Unrequited love can be the worst thing to happen to someone. People lose themselves when they lose someone. They form unhealthy patterns, sabotage relationships, isolate themselves. It hurts so much to lose someone because we put so much of ourselves into the people we love. That’s the jump, that’s the trust. And when it’s gone, that part of us is lost as well.
But good can come from pain. Some of the best art ever created was the byproduct of fractured love. Pain can also bring perspective. It can make you appreciate what you have, when you have it. This is what Tom Ford’s new film, Nocturnal Animals, is about. It’s about seeking redemption for your pain in a healthy and constructive way, while also violently explaining what that pain did to you.
Susan Morrow (Amy Adams) is a hollow shell. She’s vapid, morose, old-money wealthy. She spends her days managing the art gallery she owns, and her evenings promoting it. But at night, when she’s unable to sleep in her sterile home in the Hollywood Hills, her mind drifts. She tries to connect with her jaded husband (Armie Hammer), smiling while she suggests romantic weekend getaways, but her attempts are futile.
Shortly into the film, Susan finds a companion to fill her sleepless nights in the form of a book manuscript. The book, entitled “Nocturnal Animals,” was written by Susan’s ex-husband, Edward, whom she hasn’t spoken to in some time. The manuscript is accompanied by a note from Edward, thanking Susan for inspiring him to write the text. As Susan begins reading, Nocturnal Animals takes on a new life.
Without warning, we cut to Susan’s visual interpretation of the book. This story-within-a-story begins with Tony (Jake Gyllenhaal) driving his wife, Laura (Isla Fisher), and their daughter, India (Ellie Bamber), to a weekend home. They’re driving through the night, on barren Texas roads. In an instant, things go very, very wrong. It isn’t fair to describe what Tony and his family endures. To do so would diminish its horror. I will say, without hesitation, that this scene of roadside terror is one of the most frightening things I’ve ever seen on film. This has nothing to do with physical violence, as none is shown. The scene takes its time tormenting us. You’re mortified by assuming where it will go. Watching this scene, I shifted uncomfortably in my seat. My palms sweated, my heart rate increased. It was as if I was watching the prelude to the rape scene in Deliverance for the first time, or the subway scene in Code Unknown. The scene is so realistic; it could happen to any of us. You’re in the wrong place at the wrong time and your world is forever altered.
Susan slams the manuscript shut, and the scene ends. Holy shit, that’s right, we’re only watching a fake imagining of Edward’s text. And then you remember, all narrative film is fake. Everything is imagined. Exactly.

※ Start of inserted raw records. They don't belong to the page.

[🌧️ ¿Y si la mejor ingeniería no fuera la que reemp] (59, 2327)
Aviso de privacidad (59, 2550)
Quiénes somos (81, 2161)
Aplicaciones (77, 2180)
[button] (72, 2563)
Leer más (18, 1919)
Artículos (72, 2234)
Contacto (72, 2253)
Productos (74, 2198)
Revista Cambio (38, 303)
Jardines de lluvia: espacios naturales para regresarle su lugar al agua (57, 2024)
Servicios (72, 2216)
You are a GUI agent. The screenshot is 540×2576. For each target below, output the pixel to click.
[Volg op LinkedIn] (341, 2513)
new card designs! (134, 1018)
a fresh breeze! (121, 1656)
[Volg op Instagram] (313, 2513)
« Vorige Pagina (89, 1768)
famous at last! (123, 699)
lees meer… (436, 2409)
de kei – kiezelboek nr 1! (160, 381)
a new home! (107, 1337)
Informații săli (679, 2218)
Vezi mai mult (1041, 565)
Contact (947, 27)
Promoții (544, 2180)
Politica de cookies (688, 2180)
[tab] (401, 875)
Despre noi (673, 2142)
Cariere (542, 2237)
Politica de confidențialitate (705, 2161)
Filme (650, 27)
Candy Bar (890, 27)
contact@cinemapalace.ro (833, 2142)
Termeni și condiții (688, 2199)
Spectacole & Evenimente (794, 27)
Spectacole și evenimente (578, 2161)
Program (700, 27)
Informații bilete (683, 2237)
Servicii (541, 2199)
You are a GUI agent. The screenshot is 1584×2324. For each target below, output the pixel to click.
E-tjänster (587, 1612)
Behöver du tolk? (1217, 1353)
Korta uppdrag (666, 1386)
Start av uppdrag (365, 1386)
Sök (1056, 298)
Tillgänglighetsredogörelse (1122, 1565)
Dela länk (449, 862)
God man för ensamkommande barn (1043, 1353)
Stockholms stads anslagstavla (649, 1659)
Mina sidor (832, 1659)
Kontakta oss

We soon understand that Edward’s book is a violent metaphor for the emotional pain Susan caused Edward in real life. In remembering this pain, the film takes on yet another storyline, that of Susan’s actual past with Edward, who is also played by Jake Gyllenhaal. We see Susan and Edward as young, idealistic lovers. Susan battles her mother (Laura Linney in a delicious cameo) over Edward. Mom thinks he isn’t fit for Susan’s lifestyle. Susan disagrees. Time clearly proves momma was right.
The duration of Nocturnal Animals is spent unpacking these three narratives. The fictional plot (involving Tony and his family) is the most compelling, because it contains the heightened sensationalism we’re used to seeing in movies. Susan’s past and present storylines are more melancholic and cold, which is to say, more true to her life.
Because I described a moment of such great terror from Edward’s book, it’s important to note that once that scene is done, the fictional portion of Nocturnal Animals becomes unexpectedly entertaining. Much of this is credited to Michael Shannon’s hilarious turn as Texas lawman, Bobby Andes. The icy stares, the flat delivery – Ford even introduces him with an applause-worthy Hero Shot straight out of a ‘50s western. It’s some of Shannon’s best work, the type of role only he could pull off.
Everything in Nocturnal Animals continually shifts to fit the present tone. Joan Sobel’s nonlinear editing is essential to the film’s success. It’s a delicate foundation; remove or reorder any of the scenes, and the entire film could give out. Seamus McGarvey’s cinematography (captured entirely on 35mm film) subtly heightens each portion of the movie –from the callous detachment of Susan’s banal Los Angeles life, to the warm manic energy of the Texas fictional storyline. And Abel Korzeniowski’s score is as effective when it goes big (as it does in the unforgettable opening credits sequence) or small. Every aspect of the film helps paint a painfully real depiction of lost love.